ACTIVITY — Every line of the listing must be repeated in the answer without alteration.

▶

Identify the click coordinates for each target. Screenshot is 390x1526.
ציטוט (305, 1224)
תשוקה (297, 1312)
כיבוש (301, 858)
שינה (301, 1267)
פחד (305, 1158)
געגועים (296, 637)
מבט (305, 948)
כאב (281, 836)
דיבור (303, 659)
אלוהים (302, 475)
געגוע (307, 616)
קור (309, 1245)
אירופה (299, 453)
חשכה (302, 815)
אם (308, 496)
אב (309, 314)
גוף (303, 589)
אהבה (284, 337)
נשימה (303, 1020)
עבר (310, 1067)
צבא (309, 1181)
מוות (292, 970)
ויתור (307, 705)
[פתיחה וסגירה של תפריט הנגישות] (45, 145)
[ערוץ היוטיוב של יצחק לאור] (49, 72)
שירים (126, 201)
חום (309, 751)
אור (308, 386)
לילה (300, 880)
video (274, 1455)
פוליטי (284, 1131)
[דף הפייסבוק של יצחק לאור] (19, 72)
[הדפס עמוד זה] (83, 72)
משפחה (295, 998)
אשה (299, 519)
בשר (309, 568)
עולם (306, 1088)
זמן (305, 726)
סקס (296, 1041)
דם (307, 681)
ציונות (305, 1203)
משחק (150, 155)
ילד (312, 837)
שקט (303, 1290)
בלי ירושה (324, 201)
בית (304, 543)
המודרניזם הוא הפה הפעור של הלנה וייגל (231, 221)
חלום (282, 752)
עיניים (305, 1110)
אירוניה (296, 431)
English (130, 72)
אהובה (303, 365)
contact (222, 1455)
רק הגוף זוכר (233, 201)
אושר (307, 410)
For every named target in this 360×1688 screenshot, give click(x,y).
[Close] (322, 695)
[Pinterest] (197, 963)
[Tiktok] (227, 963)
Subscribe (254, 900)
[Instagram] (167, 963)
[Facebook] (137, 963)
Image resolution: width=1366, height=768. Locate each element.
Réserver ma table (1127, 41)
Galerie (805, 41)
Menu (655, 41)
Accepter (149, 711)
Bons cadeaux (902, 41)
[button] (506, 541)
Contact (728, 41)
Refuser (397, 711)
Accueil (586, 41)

◀

ANSWER TO THIS TASK —
Identify the click coordinates for each target. Screenshot is 390x1526.
ציטוט (305, 1224)
תשוקה (297, 1312)
כיבוש (301, 858)
שינה (301, 1267)
פחד (305, 1158)
געגועים (296, 637)
מבט (305, 948)
כאב (281, 836)
דיבור (303, 659)
אלוהים (302, 475)
געגוע (307, 616)
קור (309, 1245)
אירופה (299, 453)
חשכה (302, 815)
אם (308, 496)
אב (309, 314)
גוף (303, 589)
אהבה (284, 337)
נשימה (303, 1020)
עבר (310, 1067)
צבא (309, 1181)
מוות (292, 970)
ויתור (307, 705)
[פתיחה וסגירה של תפריט הנגישות] (45, 145)
[ערוץ היוטיוב של יצחק לאור] (49, 72)
שירים (126, 201)
חום (309, 751)
אור (308, 386)
לילה (300, 880)
video (274, 1455)
פוליטי (284, 1131)
[דף הפייסבוק של יצחק לאור] (19, 72)
[הדפס עמוד זה] (83, 72)
משפחה (295, 998)
אשה (299, 519)
בשר (309, 568)
עולם (306, 1088)
זמן (305, 726)
סקס (296, 1041)
דם (307, 681)
ציונות (305, 1203)
משחק (150, 155)
ילד (312, 837)
שקט (303, 1290)
בלי ירושה (324, 201)
בית (304, 543)
המודרניזם הוא הפה הפעור של הלנה וייגל (231, 221)
חלום (282, 752)
עיניים (305, 1110)
אירוניה (296, 431)
English (130, 72)
אהובה (303, 365)
contact (222, 1455)
רק הגוף זוכר (233, 201)
אושר (307, 410)
For every named target in this 360×1688 screenshot, give click(x,y).
[Close] (322, 695)
[Pinterest] (197, 963)
[Tiktok] (227, 963)
Subscribe (254, 900)
[Instagram] (167, 963)
[Facebook] (137, 963)
Image resolution: width=1366, height=768. Locate each element.
Réserver ma table (1127, 41)
Galerie (805, 41)
Menu (655, 41)
Accepter (149, 711)
Bons cadeaux (902, 41)
[button] (506, 541)
Contact (728, 41)
Refuser (397, 711)
Accueil (586, 41)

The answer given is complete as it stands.